1. Prepare before you introduce your puppy to your older dog
Before you bring a new puppy into your home, it’s important to take a few things into consideration. Do some research on the temperament of your new dog and think about how they may interact with your older dog. If you have a gentle and calm dog, your strategy may be different than if your dog is dominant and high-energy. Before introducing your new puppy, you should also ensure that both dogs get check-ups and are up to date on all their vaccines.
2. Choose a neutral meeting place
It’s common for older dogs to feel territorial and become jealous when new dogs are taking up their space or disrupting their normal routines. To avoid this, think of a neutral, enclosed meeting place for your new puppy and older dog to meet, where they can become familiar with each other without the added complication of jealousy. Keep the first meeting brief. Allow the two dogs to sniff each other and walk freely without tension on their leash. Most importantly, keep the meeting positive. Dogs can sense your emotions, so if you are tense, they will be too. Keep an eye out for body language. How are the dogs interacting with each other? If they are getting along, allow them to play. If they’re snarling and growling at each other, It might be time to intervene.
3. Care for each dog individually
Dogs thrive on human love and attention. Your older dog, who is used to getting all of your attention, may not respond well when a new puppy is thrown into the mix. It’s important to let your older dog know that they are not losing anything by having a new puppy around.

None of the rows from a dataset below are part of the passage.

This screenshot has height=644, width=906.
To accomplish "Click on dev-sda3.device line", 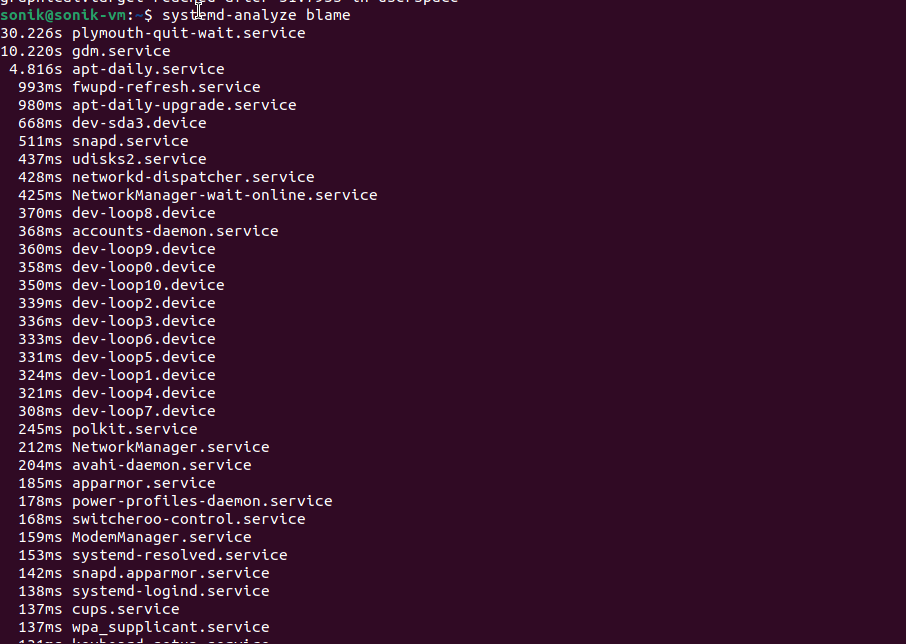I will click(x=139, y=123).
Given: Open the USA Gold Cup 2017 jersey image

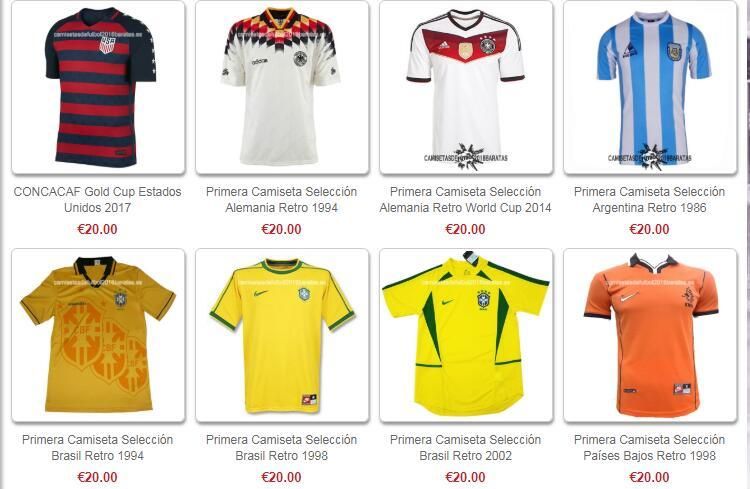Looking at the screenshot, I should coord(98,87).
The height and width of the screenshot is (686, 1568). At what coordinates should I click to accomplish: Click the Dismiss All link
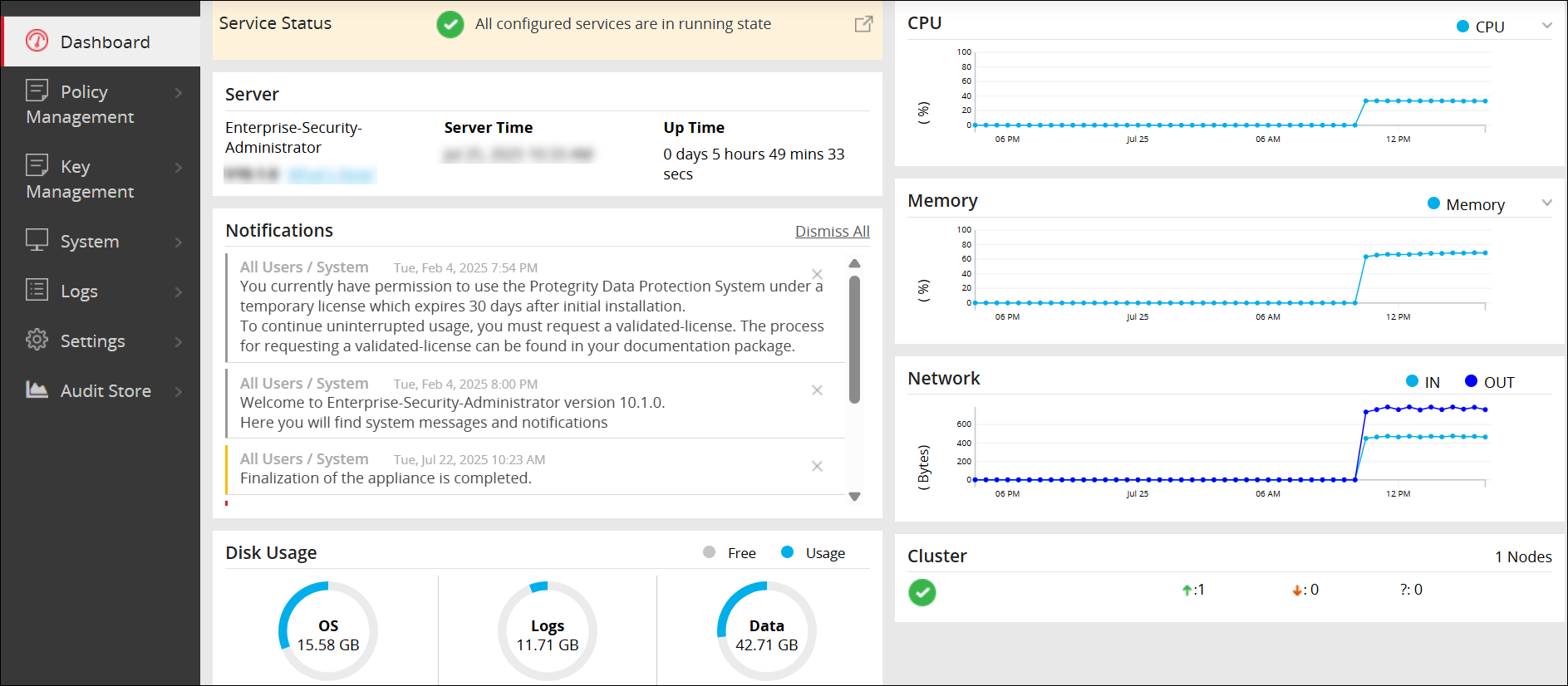pyautogui.click(x=832, y=231)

For this reason, it is a good idea to divide your attention and give each dog its alone time. It can also help to feed your dogs in different areas, give them separate toys and treats suitable for their size, and create spaces in your house where they can get away from each other. Follow the normal routine you kept with your older dog and find ways to incorporate your new puppy into it.

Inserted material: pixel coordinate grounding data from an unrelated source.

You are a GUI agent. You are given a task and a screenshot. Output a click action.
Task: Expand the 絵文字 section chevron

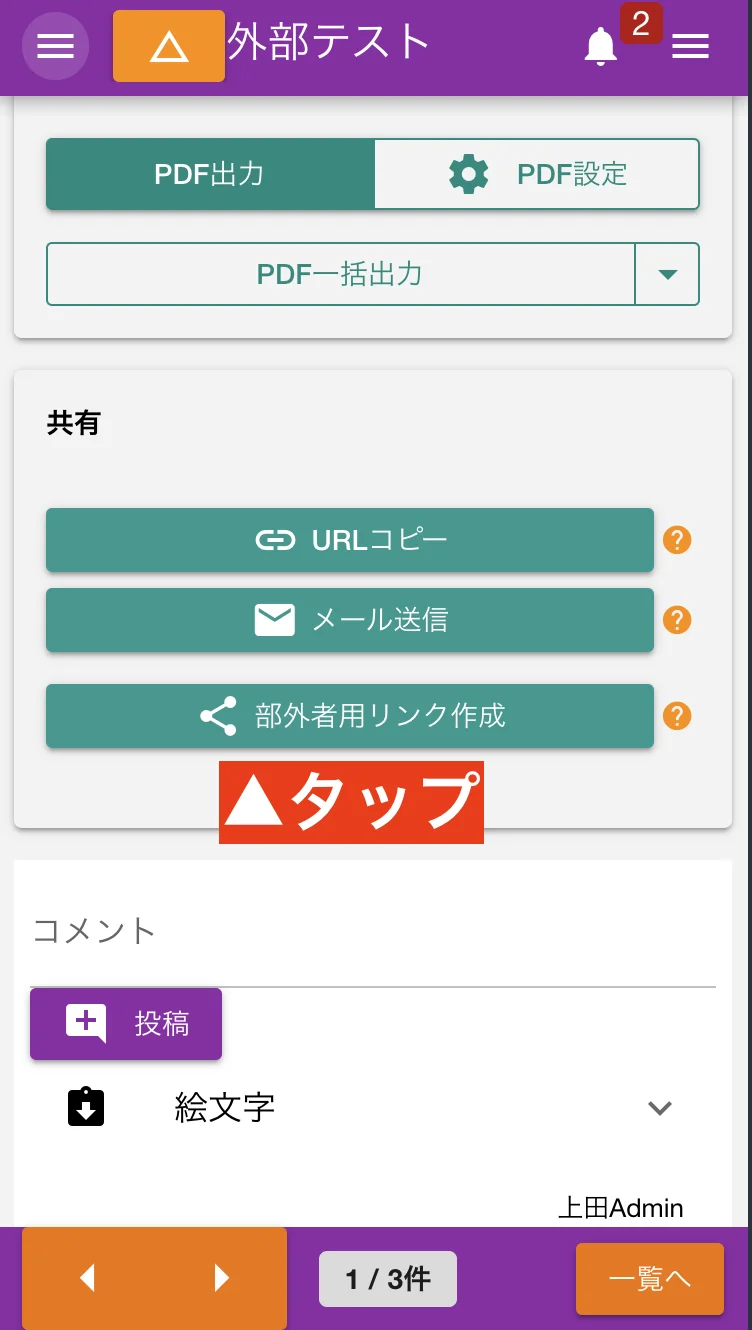[658, 1108]
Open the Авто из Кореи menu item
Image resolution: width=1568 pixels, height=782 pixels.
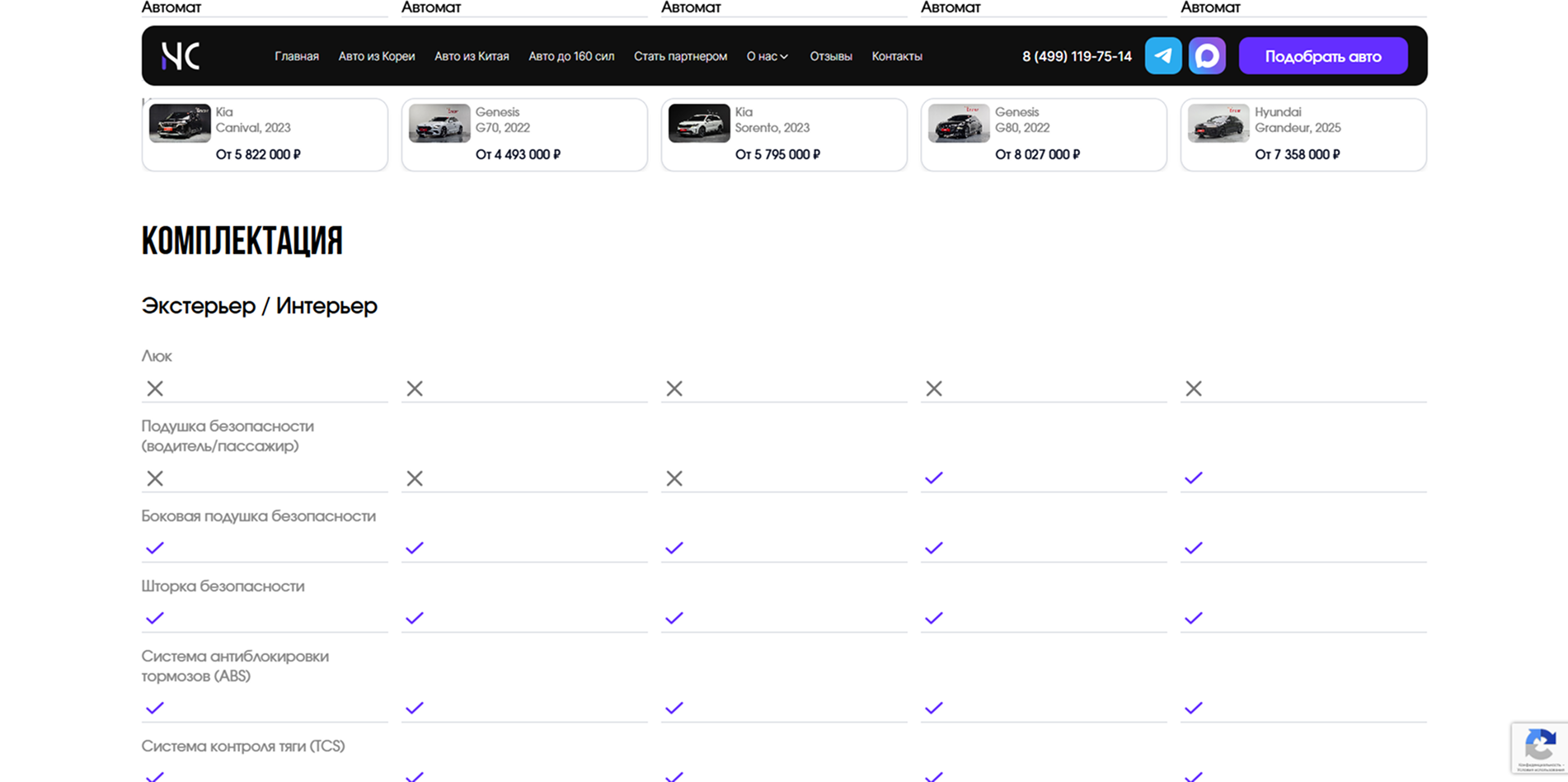(377, 56)
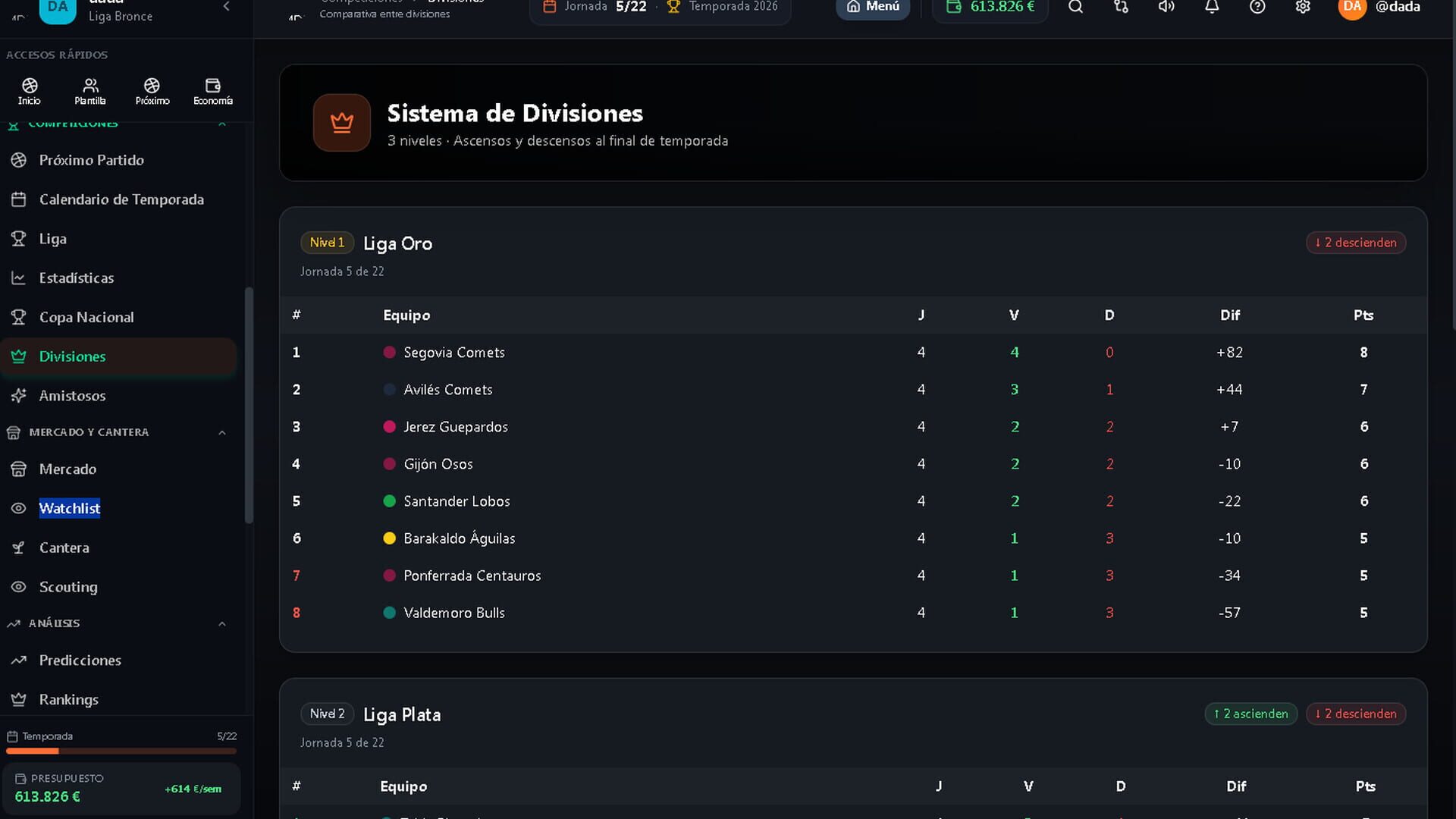The width and height of the screenshot is (1456, 819).
Task: Open the @dada user profile
Action: 1380,8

4. Monitor your dogs throughout the day
Supervision of the two dogs’ interactions is essential. Make sure your puppy is learning vital social skills and gaining an understanding of what they can and cannot do. It may help to have the older dog around when you train your new puppy because they act as a role model of good behavior. The more you interject when your puppy is acting out, the less likely it is that your puppy and your older dog with lash out on each other. While it’s important to watch how your dogs are acting towards each other, don’t be overbearing. Allow them to interact with each other and play as long as it continues in a positive manner.
These four simple steps help create a smooth transition when bringing your new puppy home. While your new puppy and older dog may not become best friends immediately, it’s important to be patient and stay persistent. Once both dogs get comfortable, figure out how to live in harmony, and understand that there is enough attention to go around, you will start to see their lifelong friendship grow.